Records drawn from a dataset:
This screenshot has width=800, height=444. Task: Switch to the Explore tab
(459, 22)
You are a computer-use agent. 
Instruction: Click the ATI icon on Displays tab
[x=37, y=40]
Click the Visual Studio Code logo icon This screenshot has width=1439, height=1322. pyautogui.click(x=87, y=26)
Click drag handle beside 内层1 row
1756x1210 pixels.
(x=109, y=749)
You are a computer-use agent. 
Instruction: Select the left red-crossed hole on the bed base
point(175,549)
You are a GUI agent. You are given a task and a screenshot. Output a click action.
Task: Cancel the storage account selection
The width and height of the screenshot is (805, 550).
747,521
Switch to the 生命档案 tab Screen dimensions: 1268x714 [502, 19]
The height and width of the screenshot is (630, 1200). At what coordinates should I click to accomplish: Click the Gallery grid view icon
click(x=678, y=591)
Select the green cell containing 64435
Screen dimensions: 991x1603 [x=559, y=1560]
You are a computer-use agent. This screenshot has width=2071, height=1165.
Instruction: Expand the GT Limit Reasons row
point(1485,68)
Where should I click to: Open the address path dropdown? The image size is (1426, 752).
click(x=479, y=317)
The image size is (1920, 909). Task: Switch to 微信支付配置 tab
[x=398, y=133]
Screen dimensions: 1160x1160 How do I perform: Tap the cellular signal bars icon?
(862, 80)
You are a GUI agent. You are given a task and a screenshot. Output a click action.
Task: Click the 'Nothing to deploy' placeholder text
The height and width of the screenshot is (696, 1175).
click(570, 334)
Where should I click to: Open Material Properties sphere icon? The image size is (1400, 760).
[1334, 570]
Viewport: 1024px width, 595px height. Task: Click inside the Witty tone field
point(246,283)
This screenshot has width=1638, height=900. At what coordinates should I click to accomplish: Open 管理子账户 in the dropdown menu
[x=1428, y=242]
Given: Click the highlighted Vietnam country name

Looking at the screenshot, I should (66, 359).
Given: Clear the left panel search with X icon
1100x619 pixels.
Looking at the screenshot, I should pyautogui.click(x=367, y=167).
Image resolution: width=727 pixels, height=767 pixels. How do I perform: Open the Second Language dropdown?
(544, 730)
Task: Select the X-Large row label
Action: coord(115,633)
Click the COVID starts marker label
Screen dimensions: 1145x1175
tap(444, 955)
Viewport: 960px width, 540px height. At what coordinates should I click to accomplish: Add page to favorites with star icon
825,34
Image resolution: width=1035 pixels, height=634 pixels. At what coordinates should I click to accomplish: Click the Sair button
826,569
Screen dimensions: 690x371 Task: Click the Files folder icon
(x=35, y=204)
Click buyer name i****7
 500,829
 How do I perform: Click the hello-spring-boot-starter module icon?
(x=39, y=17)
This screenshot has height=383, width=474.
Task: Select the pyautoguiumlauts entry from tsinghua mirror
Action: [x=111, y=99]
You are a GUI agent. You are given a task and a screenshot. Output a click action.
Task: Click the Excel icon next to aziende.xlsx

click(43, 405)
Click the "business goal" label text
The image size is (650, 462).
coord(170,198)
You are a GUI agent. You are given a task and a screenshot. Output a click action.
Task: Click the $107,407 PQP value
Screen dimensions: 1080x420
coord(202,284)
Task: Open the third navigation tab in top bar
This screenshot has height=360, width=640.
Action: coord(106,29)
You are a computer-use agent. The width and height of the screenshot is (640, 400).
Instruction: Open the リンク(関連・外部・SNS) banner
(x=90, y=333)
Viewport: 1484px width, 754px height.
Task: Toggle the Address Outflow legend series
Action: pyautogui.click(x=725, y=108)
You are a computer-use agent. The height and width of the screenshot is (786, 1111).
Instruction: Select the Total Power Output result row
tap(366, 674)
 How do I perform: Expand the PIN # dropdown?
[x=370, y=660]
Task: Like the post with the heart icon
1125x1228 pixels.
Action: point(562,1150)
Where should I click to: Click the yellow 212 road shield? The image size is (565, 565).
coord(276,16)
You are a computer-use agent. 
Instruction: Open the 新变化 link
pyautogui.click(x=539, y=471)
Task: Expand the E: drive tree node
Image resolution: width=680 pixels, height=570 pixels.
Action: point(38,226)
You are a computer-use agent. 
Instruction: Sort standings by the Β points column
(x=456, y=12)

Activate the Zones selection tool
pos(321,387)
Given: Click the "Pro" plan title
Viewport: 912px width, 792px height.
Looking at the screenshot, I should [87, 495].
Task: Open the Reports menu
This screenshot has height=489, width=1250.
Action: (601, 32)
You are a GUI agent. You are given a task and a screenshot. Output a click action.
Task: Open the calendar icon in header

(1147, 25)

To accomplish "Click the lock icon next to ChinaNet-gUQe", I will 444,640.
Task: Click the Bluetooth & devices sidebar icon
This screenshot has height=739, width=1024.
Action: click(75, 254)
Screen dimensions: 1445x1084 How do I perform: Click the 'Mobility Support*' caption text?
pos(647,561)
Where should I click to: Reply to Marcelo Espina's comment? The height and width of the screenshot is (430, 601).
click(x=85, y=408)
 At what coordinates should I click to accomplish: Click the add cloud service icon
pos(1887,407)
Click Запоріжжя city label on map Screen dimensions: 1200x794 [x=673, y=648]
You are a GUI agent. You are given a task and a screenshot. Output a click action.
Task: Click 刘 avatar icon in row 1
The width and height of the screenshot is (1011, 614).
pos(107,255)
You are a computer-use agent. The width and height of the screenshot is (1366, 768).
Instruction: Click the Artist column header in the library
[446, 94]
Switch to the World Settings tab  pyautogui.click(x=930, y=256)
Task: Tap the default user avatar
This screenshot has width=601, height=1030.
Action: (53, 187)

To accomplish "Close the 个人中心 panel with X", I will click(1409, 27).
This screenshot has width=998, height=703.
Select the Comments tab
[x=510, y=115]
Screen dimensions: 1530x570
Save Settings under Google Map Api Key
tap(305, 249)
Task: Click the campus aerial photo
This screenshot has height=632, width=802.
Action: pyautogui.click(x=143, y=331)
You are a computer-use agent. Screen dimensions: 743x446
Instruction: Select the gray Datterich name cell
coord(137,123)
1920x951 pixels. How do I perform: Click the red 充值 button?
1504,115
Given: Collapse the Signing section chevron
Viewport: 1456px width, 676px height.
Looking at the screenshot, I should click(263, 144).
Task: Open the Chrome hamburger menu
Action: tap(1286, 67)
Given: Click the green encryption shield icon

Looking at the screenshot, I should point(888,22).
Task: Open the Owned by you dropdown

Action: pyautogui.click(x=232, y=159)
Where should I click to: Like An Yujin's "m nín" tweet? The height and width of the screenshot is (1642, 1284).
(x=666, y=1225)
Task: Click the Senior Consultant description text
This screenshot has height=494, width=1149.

### Problem
Write out every entry exactly as given.

### Your solution
This screenshot has width=800, height=444. Task: Switch to the Explore tab
(459, 22)
You are a computer-use agent. 
Instruction: Click the ATI icon on Displays tab
[x=37, y=40]
Click the Visual Studio Code logo icon This screenshot has width=1439, height=1322. pyautogui.click(x=87, y=26)
Click drag handle beside 内层1 row
1756x1210 pixels.
(x=109, y=749)
You are a computer-use agent. 
Instruction: Select the left red-crossed hole on the bed base
point(175,549)
You are a GUI agent. You are given a task and a screenshot. Output a click action.
Task: Cancel the storage account selection
The width and height of the screenshot is (805, 550).
747,521
Switch to the 生命档案 tab Screen dimensions: 1268x714 [502, 19]
The height and width of the screenshot is (630, 1200). At what coordinates should I click to accomplish: Click the Gallery grid view icon
click(x=678, y=591)
Select the green cell containing 64435
Screen dimensions: 991x1603 [x=559, y=1560]
You are a computer-use agent. This screenshot has width=2071, height=1165.
Instruction: Expand the GT Limit Reasons row
point(1485,68)
Where should I click to: Open the address path dropdown? The image size is (1426, 752).
click(x=479, y=317)
The image size is (1920, 909). Task: Switch to 微信支付配置 tab
[x=398, y=133]
Screen dimensions: 1160x1160 How do I perform: Tap the cellular signal bars icon?
(862, 80)
You are a GUI agent. You are given a task and a screenshot. Output a click action.
Task: Click the 'Nothing to deploy' placeholder text
The height and width of the screenshot is (696, 1175).
click(570, 334)
Where should I click to: Open Material Properties sphere icon? The image size is (1400, 760).
[1334, 570]
Viewport: 1024px width, 595px height. Task: Click inside the Witty tone field
point(246,283)
This screenshot has width=1638, height=900. At what coordinates should I click to accomplish: Open 管理子账户 in the dropdown menu
[x=1428, y=242]
Given: Click the highlighted Vietnam country name

Looking at the screenshot, I should (66, 359).
Given: Clear the left panel search with X icon
1100x619 pixels.
Looking at the screenshot, I should pyautogui.click(x=367, y=167).
Image resolution: width=727 pixels, height=767 pixels. How do I perform: Open the Second Language dropdown?
(544, 730)
Task: Select the X-Large row label
Action: coord(115,633)
Click the COVID starts marker label
Screen dimensions: 1145x1175
tap(444, 955)
Viewport: 960px width, 540px height. At what coordinates should I click to accomplish: Add page to favorites with star icon
825,34
Image resolution: width=1035 pixels, height=634 pixels. At what coordinates should I click to accomplish: Click the Sair button
826,569
Screen dimensions: 690x371 Task: Click the Files folder icon
(x=35, y=204)
Click buyer name i****7
 500,829
 How do I perform: Click the hello-spring-boot-starter module icon?
(x=39, y=17)
This screenshot has height=383, width=474.
Task: Select the pyautoguiumlauts entry from tsinghua mirror
Action: [x=111, y=99]
You are a GUI agent. You are given a task and a screenshot. Output a click action.
Task: Click the Excel icon next to aziende.xlsx

click(43, 405)
Click the "business goal" label text
The image size is (650, 462).
coord(170,198)
You are a GUI agent. You are given a task and a screenshot. Output a click action.
Task: Click the $107,407 PQP value
Screen dimensions: 1080x420
coord(202,284)
Task: Open the third navigation tab in top bar
This screenshot has height=360, width=640.
Action: coord(106,29)
You are a computer-use agent. The width and height of the screenshot is (640, 400).
Instruction: Open the リンク(関連・外部・SNS) banner
(x=90, y=333)
Viewport: 1484px width, 754px height.
Task: Toggle the Address Outflow legend series
Action: pyautogui.click(x=725, y=108)
You are a computer-use agent. The height and width of the screenshot is (786, 1111).
Instruction: Select the Total Power Output result row
tap(366, 674)
 How do I perform: Expand the PIN # dropdown?
[x=370, y=660]
Task: Like the post with the heart icon
1125x1228 pixels.
Action: point(562,1150)
Where should I click to: Click the yellow 212 road shield? The image size is (565, 565).
coord(276,16)
You are a computer-use agent. 
Instruction: Open the 新变化 link
pyautogui.click(x=539, y=471)
Task: Expand the E: drive tree node
Image resolution: width=680 pixels, height=570 pixels.
Action: point(38,226)
You are a computer-use agent. 
Instruction: Sort standings by the Β points column
(x=456, y=12)

Activate the Zones selection tool
pos(321,387)
Given: Click the "Pro" plan title
Viewport: 912px width, 792px height.
Looking at the screenshot, I should [87, 495].
Task: Open the Reports menu
This screenshot has height=489, width=1250.
Action: (601, 32)
You are a GUI agent. You are given a task and a screenshot. Output a click action.
Task: Open the calendar icon in header

(1147, 25)

To accomplish "Click the lock icon next to ChinaNet-gUQe", I will 444,640.
Task: Click the Bluetooth & devices sidebar icon
This screenshot has height=739, width=1024.
Action: click(75, 254)
Screen dimensions: 1445x1084 How do I perform: Click the 'Mobility Support*' caption text?
pos(647,561)
Where should I click to: Reply to Marcelo Espina's comment? The height and width of the screenshot is (430, 601).
click(x=85, y=408)
 At what coordinates should I click to accomplish: Click the add cloud service icon
pos(1887,407)
Click Запоріжжя city label on map Screen dimensions: 1200x794 [x=673, y=648]
You are a GUI agent. You are given a task and a screenshot. Output a click action.
Task: Click 刘 avatar icon in row 1
The width and height of the screenshot is (1011, 614).
pos(107,255)
You are a computer-use agent. The width and height of the screenshot is (1366, 768).
Instruction: Click the Artist column header in the library
[446, 94]
Switch to the World Settings tab  pyautogui.click(x=930, y=256)
Task: Tap the default user avatar
This screenshot has width=601, height=1030.
Action: (53, 187)

To accomplish "Close the 个人中心 panel with X", I will click(1409, 27).
This screenshot has width=998, height=703.
Select the Comments tab
[x=510, y=115]
Screen dimensions: 1530x570
Save Settings under Google Map Api Key
tap(305, 249)
Task: Click the campus aerial photo
This screenshot has height=632, width=802.
Action: pyautogui.click(x=143, y=331)
You are a computer-use agent. Screen dimensions: 743x446
Instruction: Select the gray Datterich name cell
coord(137,123)
1920x951 pixels. How do I perform: Click the red 充值 button?
1504,115
Given: Collapse the Signing section chevron
Viewport: 1456px width, 676px height.
Looking at the screenshot, I should click(263, 144).
Task: Open the Chrome hamburger menu
Action: tap(1286, 67)
Given: Click the green encryption shield icon

Looking at the screenshot, I should point(888,22).
Task: Open the Owned by you dropdown

Action: pyautogui.click(x=232, y=159)
Where should I click to: Like An Yujin's "m nín" tweet? The height and width of the screenshot is (1642, 1284).
(x=666, y=1225)
Task: Click the Senior Consultant description text
This screenshot has height=494, width=1149.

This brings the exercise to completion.